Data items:
▶
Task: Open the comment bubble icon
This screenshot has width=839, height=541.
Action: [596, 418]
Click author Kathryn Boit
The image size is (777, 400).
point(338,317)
◀
Take the entries above and repeat them verbatim.

Problem solution:
Task: Open the comment bubble icon
This screenshot has width=839, height=541.
Action: [596, 418]
Click author Kathryn Boit
The image size is (777, 400).
point(338,317)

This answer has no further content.